Roundtable Meeting Held on Regulatory Innovation for R&D
The government has discussed regulatory innovation measures for research and development (R&D) that move away from uniform limits on the number of projects and instead allow researchers to independently select and focus on their projects.
Park Ingyu, head of the Science and Technology Innovation Headquarters at the Ministry of Science and ICT, is speaking with Kim Dokyung, director of the Research System Innovation Division, ahead of the "Field Meeting for R&D Regulatory Innovation" held on the afternoon of the 19th in the conference room of the National Science and Technology Advisory Council at the Gwanghwamun Kyobo Building in Jongno-gu, Seoul. Ministry of Science and ICT.
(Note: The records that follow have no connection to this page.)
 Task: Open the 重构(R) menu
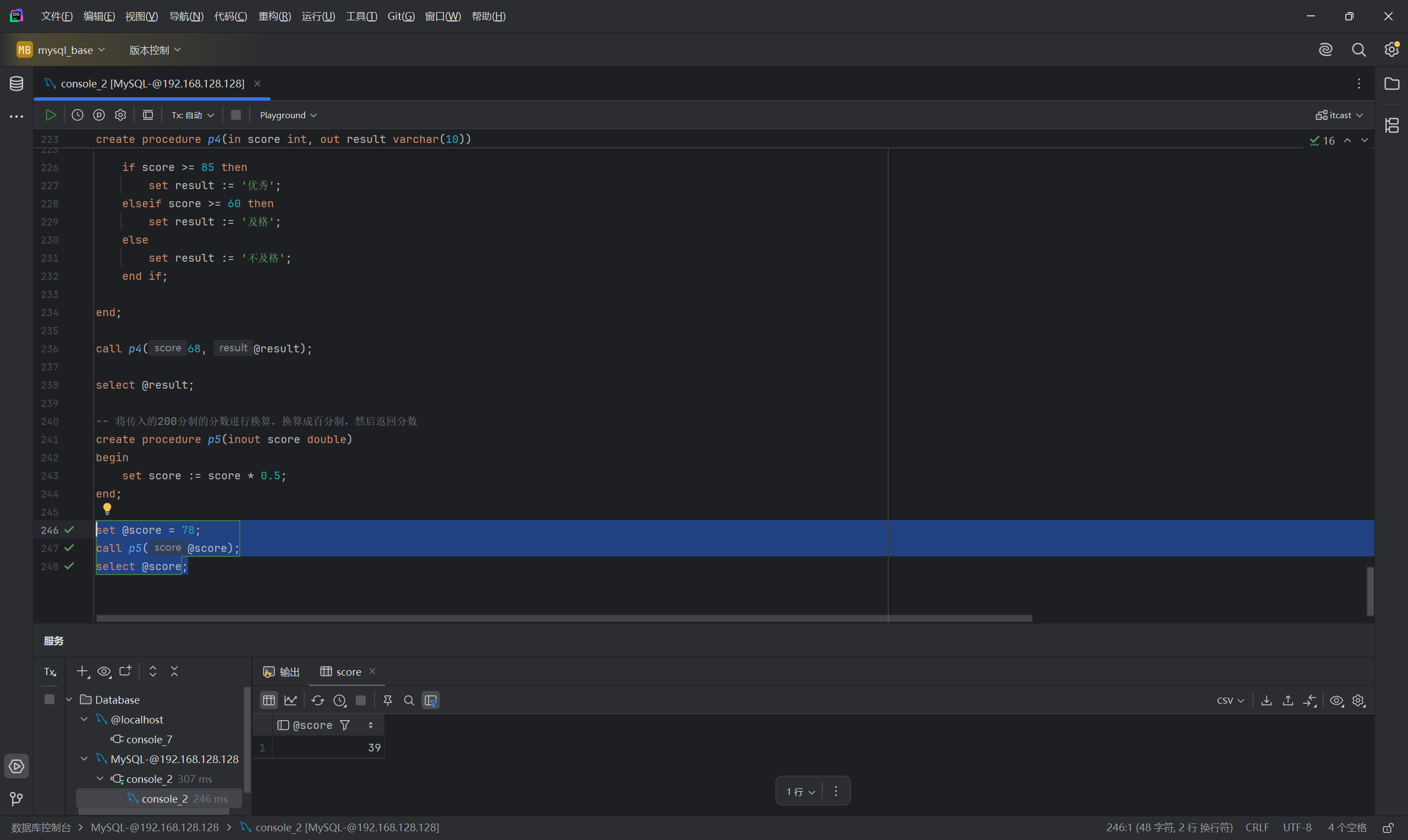coord(274,16)
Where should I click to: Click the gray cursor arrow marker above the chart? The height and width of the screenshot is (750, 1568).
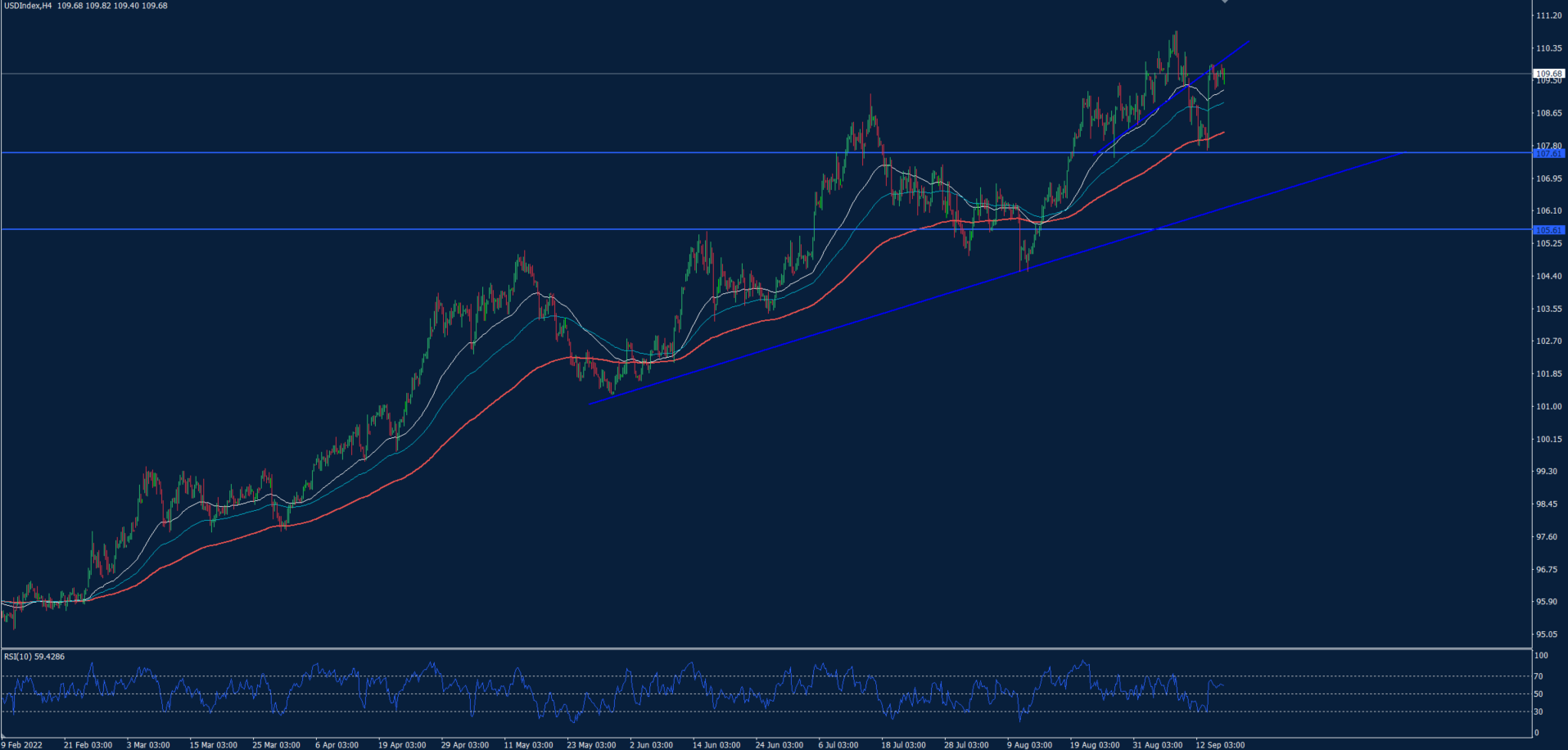tap(1224, 2)
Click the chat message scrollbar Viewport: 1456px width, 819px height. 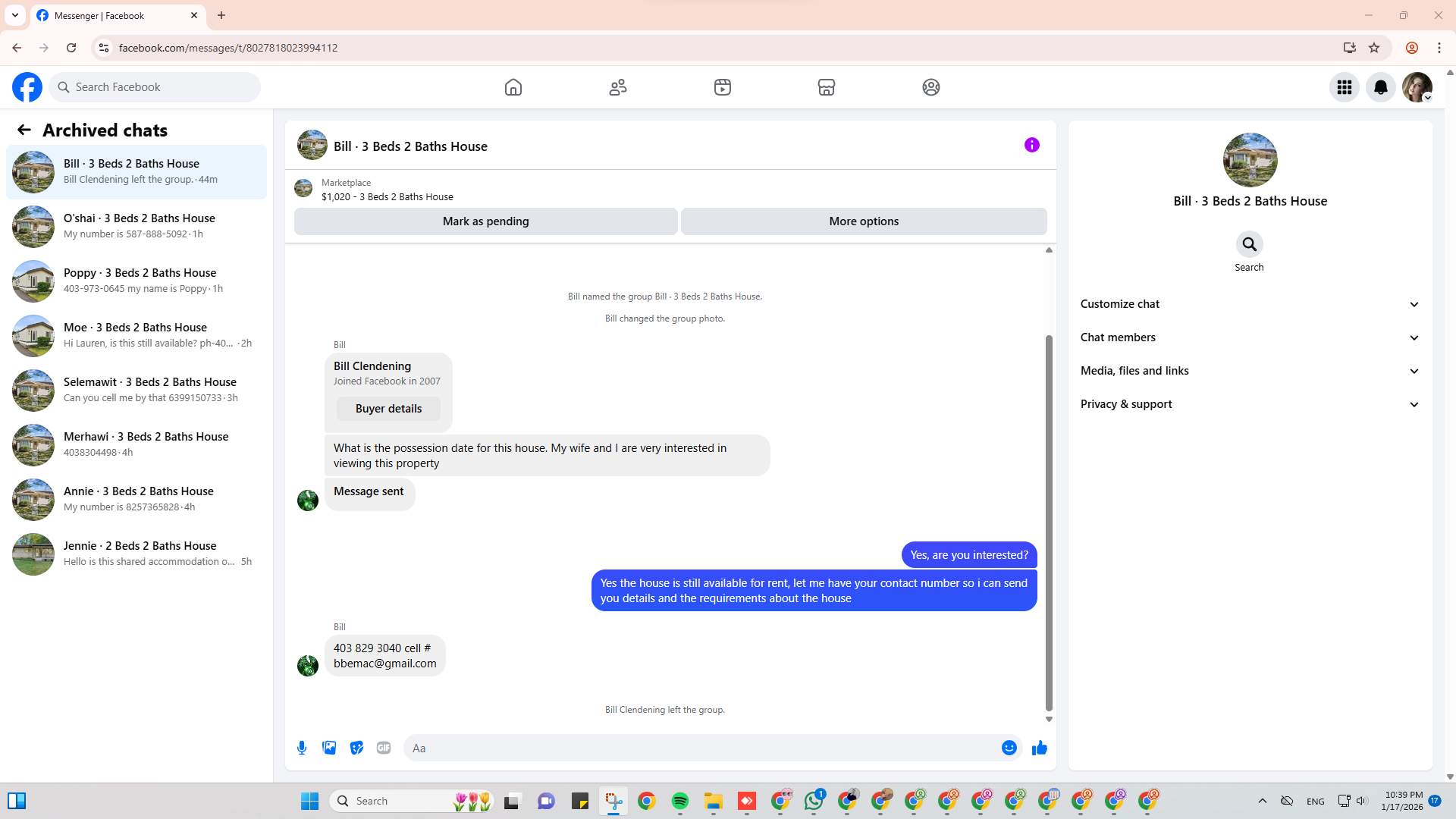1049,523
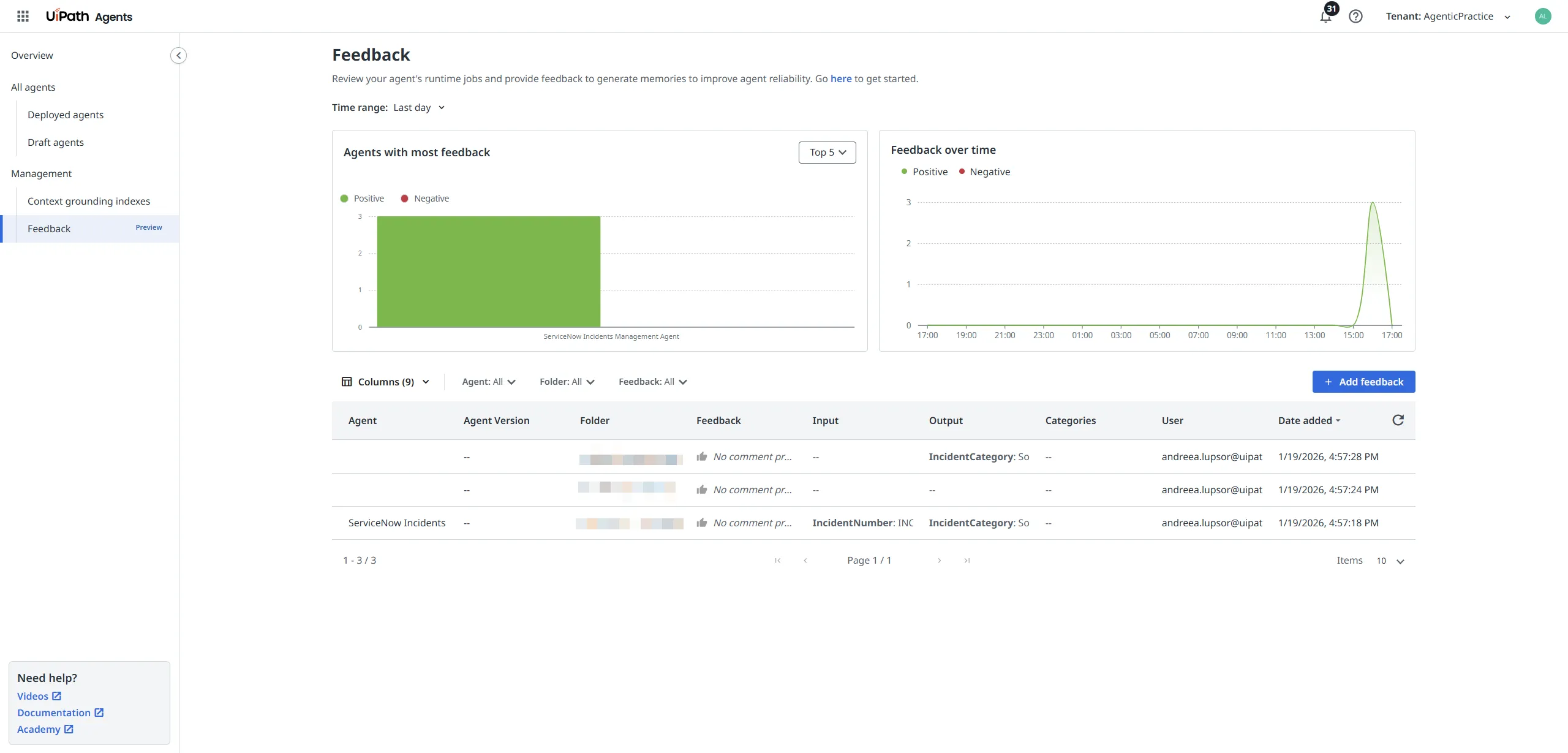Screen dimensions: 1568x753
Task: Refresh the feedback table
Action: (x=1398, y=420)
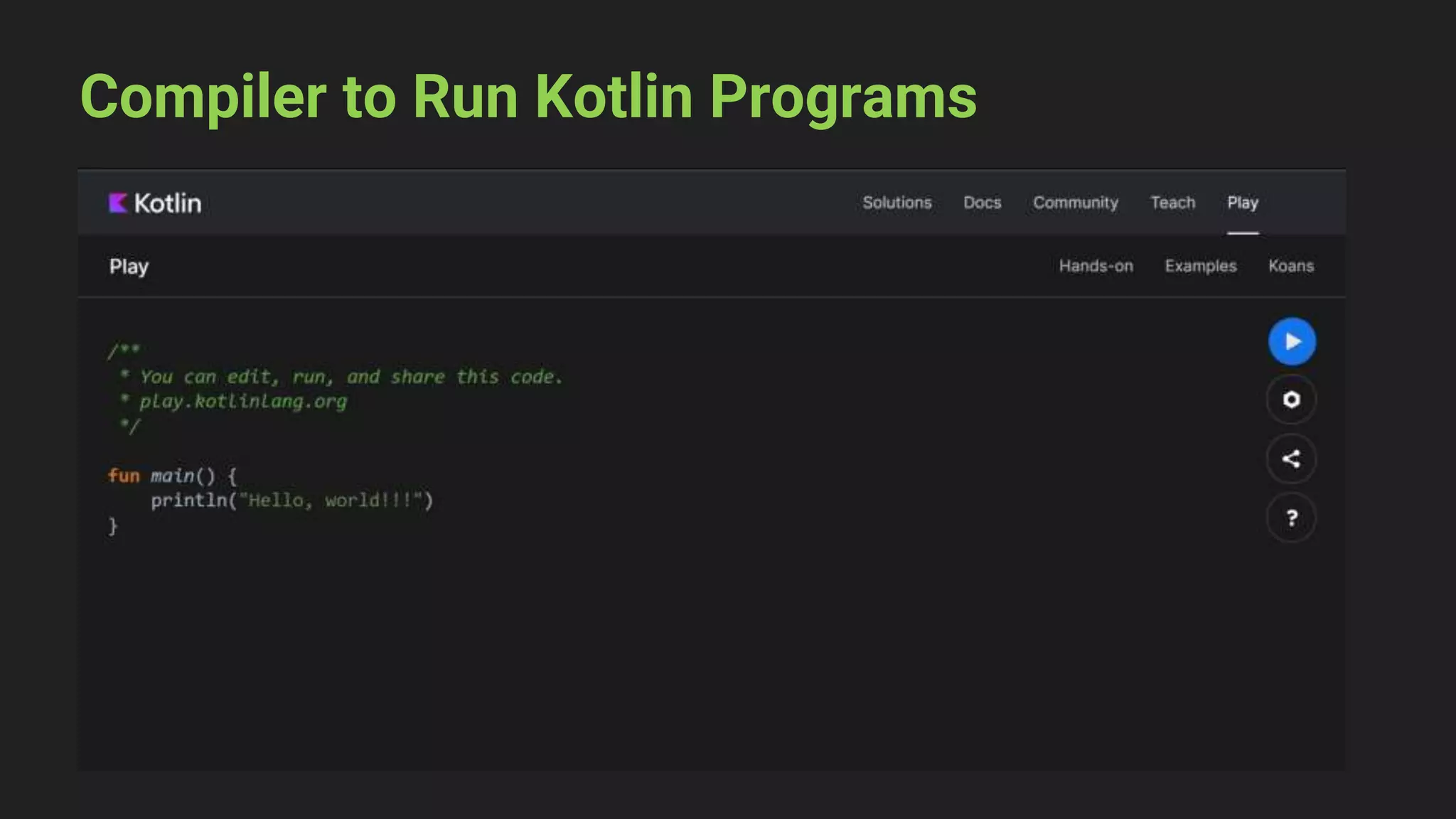
Task: Open the Solutions menu
Action: (896, 203)
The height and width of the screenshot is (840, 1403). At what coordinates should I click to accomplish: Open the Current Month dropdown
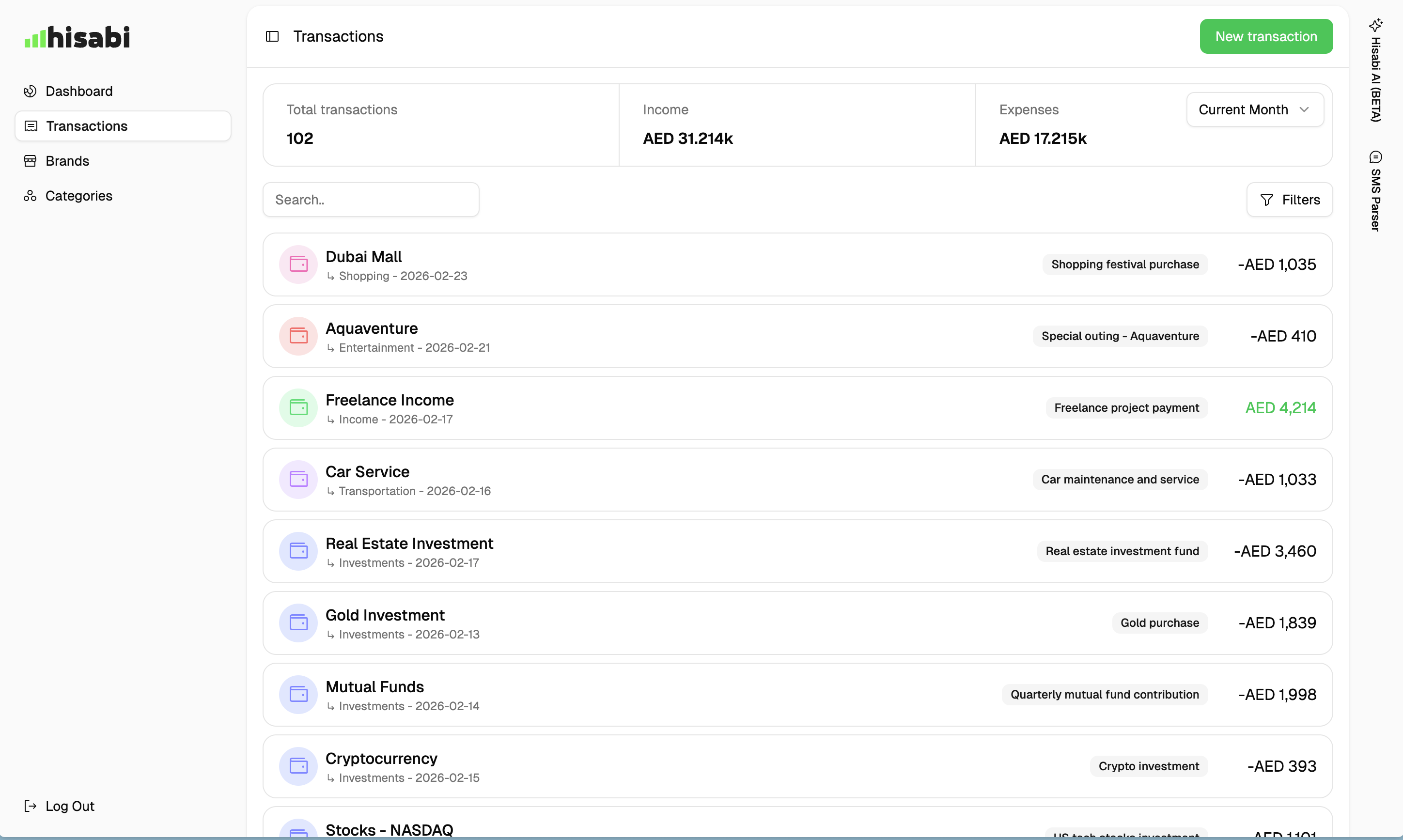pyautogui.click(x=1254, y=109)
On the 19th, at the conference hall of the National Science and Technology Advisory Council in Jongno-gu, Seoul, Park Ingyu, head of the Science and Technology Innovation Headquarters, held the "Roundtable Meeting for R&D Regulatory Innovation at Research Sites" and had in-depth discussions with representatives from industry, academia, research institutes, and research management agencies on concrete measures to support research implementation.
Participants at the meeting voiced the need to move away from the so-called "3 Principal Investigators and 5 Co-Investigators (3-Cheok 5-Gong)" rule, which limits researchers to winning up to three projects as a principal investigator and up to five projects as a co-investigator. This representative project-number restriction system, introduced in 2004, limits the number of national R&D projects a participating researcher can conduct simultaneously. It was intended to prevent researchers from taking on an excessive number of projects, which could lower research quality, and to avoid concentrating budgets on a small number of researchers. However, as various exceptions have emerged and confusion has grown, criticism has intensified that the system uniformly restricts individual capabilities.
The "Roundtable Meeting on Major R&D Policies for 2026 in the Chungcheong Region," held on January 16 at the Korea Basic Science Institute in Yuseong-gu, Daejeon, also raised the "3-Cheok 5-Gong" issue, where Lee Juhan, Presidential Secretary for Science and Technology Research, stated that easing the rule was under discussion.
At that time, Park also commented via social media (SNS) that "applying the 3-Cheok 5-Gong rule uniformly to all researchers is not efficient from the perspective of the nation's overall research capacity." He then pointed out that Full Time Equivalent (FTE), which reflects the share of a researcher’s participation, is being used in advanced science and technology countries. Park said, "Many exceptions to the 3-Cheok 5-Gong rule have already been created, and the FTE concept has been partially introduced, which is causing confusion," adding, "It is time to discuss whether to maintain the 3-Cheok 5-Gong system, or to standardize on FTE and leave the number of projects to the autonomous design of researchers."
Meanwhile, the roundtable also reviewed the current status of establishing interoperability between the research support system being promoted to reduce research administration burdens and the individual institutional systems.
Park said, "The core of R&D innovation is to enable researchers to escape unnecessary administrative regulations and devote themselves solely to creative research," adding, "Institutional flexibility that guarantees the autonomy of research, together with linkage among administrative systems that support it, will become the driving force for transforming the research field."